- [Your goal]
Given the listing below, output exactly the line containing "Shopify Collective (269, 2342)" and every line after it through the end.

- [Data for processing]
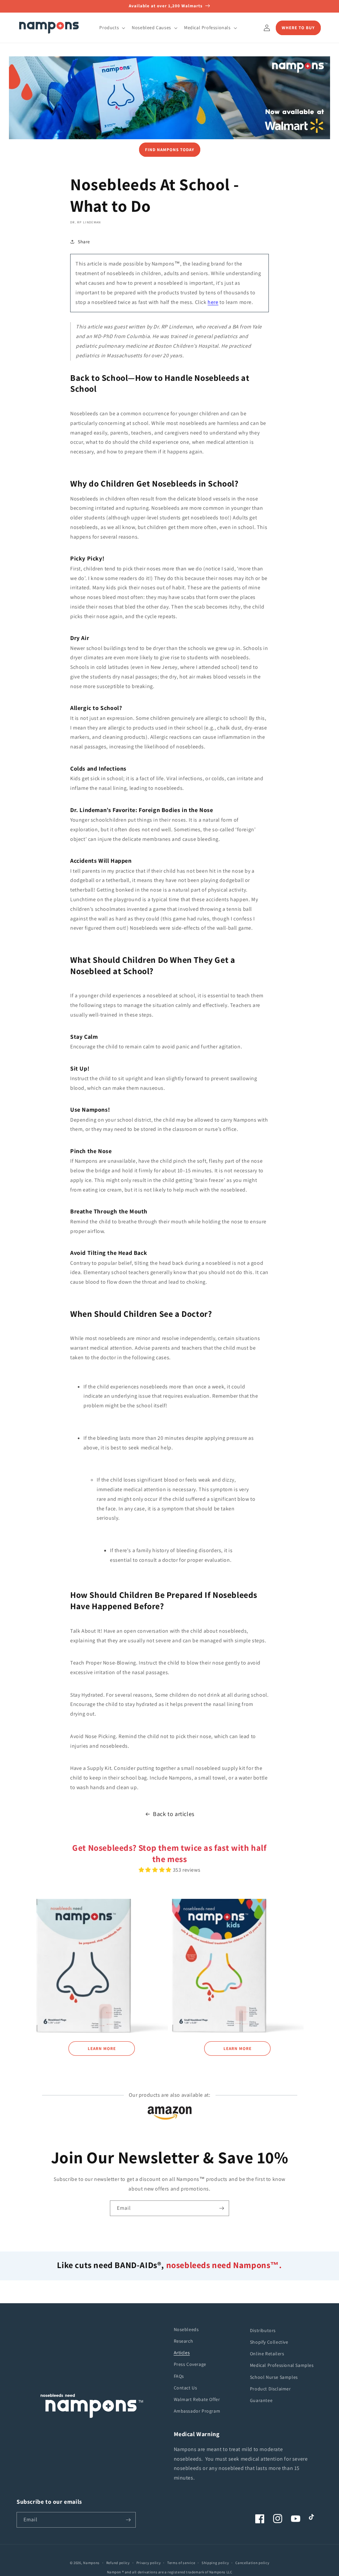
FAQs (179, 2376)
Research (183, 2341)
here (213, 302)
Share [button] (84, 242)
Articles (182, 2353)
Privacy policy (148, 2562)
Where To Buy (298, 27)
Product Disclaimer (270, 2389)
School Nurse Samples (274, 2377)
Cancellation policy (252, 2562)
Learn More (102, 2048)
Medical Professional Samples (282, 2365)
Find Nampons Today (169, 149)
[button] (111, 27)
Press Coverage (190, 2364)
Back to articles (173, 1814)
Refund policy (118, 2562)
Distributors (263, 2330)
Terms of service (181, 2562)
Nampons (91, 2562)
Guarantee (261, 2400)
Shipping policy (215, 2562)
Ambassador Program (197, 2411)
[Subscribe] (221, 2208)
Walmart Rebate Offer (197, 2399)
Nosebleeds (186, 2329)
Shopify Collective (269, 2342)
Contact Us (185, 2388)
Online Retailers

- [Problem solution]
Shopify Collective (269, 2342)
Contact Us (185, 2388)
Online Retailers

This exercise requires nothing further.